Chris Eaton wants mainframe DB2 people to be at ease with DB2 for LUW lingo - Chris, one of the technical leaders in the DB2 for Linux, UNIX, and Windows development organization at IBM's Toronto Lab, knows that there are some DB2 for LUW concepts and terminologies that are a little confusing to mainframe DB2 folks, and he wants to clear things up. SQL data manipulation language statements are virtually identical across DB2 platforms, but there are some differences in the DBA and systems programming views of things on the mainframe and LUW platforms (largely a reflection of significantly different operating system and file system architectures and interfaces). In a session on DB2 for LUW for mainframe DB2 people, Chris explained plenty. Some examples:
- A copy of DB2 running on an LUW server is an instance. A copy of DB2 running on a mainframe server is a subsystem.
- A DB2 for z/OS subsystem has its own catalog. A DB2 for LUW database, several of which can be associated with a DB2 instance, has its own catalog (and its own transaction log - something else that's identified with a subsystem in a mainframe DB2 environment).
- So-called installation parameter values are associated with a DB2 subsystem on a mainframe (most of these values are specified in a module known as ZPARM).

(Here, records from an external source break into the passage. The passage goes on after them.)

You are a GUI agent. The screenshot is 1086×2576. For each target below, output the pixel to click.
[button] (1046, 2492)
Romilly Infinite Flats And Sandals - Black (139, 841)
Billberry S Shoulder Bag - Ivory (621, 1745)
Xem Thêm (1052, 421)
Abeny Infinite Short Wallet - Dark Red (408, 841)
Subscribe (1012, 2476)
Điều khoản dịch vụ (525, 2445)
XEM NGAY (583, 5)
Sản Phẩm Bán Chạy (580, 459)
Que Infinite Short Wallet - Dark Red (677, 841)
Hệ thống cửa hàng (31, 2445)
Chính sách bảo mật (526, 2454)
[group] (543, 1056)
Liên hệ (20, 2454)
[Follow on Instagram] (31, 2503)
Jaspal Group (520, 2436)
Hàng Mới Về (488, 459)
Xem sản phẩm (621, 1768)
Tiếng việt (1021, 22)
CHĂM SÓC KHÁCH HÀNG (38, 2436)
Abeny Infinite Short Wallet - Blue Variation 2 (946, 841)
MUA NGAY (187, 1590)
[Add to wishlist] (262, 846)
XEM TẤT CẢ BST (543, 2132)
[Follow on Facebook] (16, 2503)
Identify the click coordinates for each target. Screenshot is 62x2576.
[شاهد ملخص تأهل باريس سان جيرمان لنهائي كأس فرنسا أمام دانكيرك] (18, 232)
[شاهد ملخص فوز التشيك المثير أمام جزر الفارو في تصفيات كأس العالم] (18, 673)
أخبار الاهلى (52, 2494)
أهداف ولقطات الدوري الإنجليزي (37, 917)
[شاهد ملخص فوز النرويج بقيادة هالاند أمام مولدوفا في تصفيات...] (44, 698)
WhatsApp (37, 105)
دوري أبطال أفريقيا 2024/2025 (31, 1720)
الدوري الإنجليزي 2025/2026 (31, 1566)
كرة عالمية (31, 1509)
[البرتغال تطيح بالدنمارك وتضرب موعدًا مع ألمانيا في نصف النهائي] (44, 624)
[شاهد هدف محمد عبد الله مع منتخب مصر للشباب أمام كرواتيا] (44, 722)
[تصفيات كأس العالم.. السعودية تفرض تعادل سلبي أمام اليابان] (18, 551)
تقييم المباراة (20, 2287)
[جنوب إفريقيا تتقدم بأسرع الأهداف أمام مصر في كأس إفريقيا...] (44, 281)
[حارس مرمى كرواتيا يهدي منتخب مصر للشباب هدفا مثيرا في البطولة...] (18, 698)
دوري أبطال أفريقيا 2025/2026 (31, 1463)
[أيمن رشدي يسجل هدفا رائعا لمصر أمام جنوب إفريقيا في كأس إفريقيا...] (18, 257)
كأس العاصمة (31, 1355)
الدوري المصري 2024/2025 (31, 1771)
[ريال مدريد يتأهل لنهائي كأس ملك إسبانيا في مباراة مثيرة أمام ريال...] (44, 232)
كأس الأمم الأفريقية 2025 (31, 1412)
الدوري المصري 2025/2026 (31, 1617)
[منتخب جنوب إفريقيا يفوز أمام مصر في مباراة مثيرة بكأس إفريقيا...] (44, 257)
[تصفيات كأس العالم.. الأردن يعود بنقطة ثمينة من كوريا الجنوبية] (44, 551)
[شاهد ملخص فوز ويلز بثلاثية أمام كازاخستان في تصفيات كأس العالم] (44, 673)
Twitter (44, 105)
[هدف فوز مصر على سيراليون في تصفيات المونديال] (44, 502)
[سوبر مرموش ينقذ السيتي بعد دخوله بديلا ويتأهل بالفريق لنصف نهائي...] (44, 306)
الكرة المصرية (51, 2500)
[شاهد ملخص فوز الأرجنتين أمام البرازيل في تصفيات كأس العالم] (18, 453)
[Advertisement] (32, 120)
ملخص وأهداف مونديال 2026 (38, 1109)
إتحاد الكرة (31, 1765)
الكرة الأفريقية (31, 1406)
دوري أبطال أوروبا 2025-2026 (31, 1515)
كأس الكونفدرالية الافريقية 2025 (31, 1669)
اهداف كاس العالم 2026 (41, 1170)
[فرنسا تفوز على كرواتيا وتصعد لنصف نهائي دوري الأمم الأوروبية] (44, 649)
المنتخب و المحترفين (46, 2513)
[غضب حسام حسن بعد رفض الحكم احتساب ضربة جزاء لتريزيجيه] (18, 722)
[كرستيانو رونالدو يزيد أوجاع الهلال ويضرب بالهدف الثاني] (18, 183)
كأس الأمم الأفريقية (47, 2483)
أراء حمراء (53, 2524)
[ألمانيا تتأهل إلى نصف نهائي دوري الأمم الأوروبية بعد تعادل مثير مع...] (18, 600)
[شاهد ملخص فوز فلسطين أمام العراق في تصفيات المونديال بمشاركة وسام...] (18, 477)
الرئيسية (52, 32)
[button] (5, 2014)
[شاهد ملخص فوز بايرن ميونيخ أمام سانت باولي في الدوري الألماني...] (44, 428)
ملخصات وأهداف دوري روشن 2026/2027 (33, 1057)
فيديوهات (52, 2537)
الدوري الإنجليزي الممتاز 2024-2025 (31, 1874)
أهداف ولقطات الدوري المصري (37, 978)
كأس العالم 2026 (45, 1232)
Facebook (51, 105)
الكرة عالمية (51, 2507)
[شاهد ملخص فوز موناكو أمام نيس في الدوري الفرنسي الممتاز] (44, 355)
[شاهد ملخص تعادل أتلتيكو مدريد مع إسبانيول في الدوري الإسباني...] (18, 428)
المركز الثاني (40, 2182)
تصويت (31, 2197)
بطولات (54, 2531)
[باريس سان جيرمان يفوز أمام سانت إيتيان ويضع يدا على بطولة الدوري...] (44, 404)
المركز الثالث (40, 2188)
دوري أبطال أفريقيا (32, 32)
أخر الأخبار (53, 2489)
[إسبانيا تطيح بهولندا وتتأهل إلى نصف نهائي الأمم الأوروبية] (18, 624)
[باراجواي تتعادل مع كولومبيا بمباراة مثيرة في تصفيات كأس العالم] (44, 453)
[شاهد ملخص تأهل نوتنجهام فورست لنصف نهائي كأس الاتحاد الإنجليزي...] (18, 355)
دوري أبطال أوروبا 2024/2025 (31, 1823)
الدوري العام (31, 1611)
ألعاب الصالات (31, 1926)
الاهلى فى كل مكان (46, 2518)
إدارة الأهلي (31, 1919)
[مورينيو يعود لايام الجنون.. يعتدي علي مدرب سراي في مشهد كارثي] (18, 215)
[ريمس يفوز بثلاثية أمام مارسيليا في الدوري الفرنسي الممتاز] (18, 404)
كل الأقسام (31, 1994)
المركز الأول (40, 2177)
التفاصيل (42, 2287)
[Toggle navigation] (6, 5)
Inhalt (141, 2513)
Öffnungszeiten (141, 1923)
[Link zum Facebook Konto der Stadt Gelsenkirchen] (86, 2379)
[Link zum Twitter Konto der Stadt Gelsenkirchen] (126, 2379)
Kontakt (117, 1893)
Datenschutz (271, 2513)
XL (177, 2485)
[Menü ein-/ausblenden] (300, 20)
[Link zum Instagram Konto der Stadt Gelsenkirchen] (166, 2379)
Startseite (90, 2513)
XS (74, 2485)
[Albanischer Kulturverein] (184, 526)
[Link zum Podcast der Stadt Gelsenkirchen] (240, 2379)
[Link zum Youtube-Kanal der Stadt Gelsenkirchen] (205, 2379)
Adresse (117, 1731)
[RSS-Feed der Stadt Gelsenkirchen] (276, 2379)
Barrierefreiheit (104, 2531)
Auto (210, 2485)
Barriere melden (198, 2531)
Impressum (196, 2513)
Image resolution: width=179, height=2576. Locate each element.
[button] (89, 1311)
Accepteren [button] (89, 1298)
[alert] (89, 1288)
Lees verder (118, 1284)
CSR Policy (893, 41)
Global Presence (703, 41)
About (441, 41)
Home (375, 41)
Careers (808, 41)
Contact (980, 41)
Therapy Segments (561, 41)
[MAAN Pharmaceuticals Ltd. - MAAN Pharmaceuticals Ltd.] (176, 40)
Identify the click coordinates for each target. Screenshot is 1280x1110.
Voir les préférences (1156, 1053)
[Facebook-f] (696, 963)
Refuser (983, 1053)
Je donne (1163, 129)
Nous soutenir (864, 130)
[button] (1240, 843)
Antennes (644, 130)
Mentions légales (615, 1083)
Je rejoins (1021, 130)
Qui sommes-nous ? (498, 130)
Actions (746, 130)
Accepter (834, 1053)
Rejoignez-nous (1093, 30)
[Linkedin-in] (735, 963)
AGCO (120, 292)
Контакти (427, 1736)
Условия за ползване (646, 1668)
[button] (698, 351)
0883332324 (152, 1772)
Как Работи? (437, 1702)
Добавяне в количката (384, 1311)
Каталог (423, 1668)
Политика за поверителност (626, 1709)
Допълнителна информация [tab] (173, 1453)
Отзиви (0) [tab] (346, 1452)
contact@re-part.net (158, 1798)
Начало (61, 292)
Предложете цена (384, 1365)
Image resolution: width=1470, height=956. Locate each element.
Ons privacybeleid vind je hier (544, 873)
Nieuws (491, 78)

The bulk of DB2 for LUW installation parameter values are specified at the database level.
- A DB2 for z/OS thread is analogous to a DB for LUW agent, and a DB2 for LUW thread is analogous to a mainframe DB2 TCB or SRB (i.e., a dispatchable piece of work in the system).
- A mainframe DB2 data set would be called a file in a DB2 for LUW environment, and a mainframe address space would be referred to as memory on an LUW server.
- The DB2 for LUW lock list is what mainframe people would call the IRLM component of DB2.
- The DB2 for LUW command FORCE APPLICATION is analogous to the -CANCEL THREAD command in a DB2 for z/OS environment.
- Self-tuning memory management (the ability for DB2 to automatically monitor and adjust amounts of memory used for things such as page buffering, package caching, and sorting) works very well on the LUW platform, and Chris recommends use of this feature.
- Chris favors the use of DMS files (versus SMS) in a DB2 for LUW system, and the use of automatic-storage databases over DMS files for most objects in a DB2 database.
- Chris is big on the use of administrative views as a means of easily obtaining DB2 for LUW performance and system information using SQL.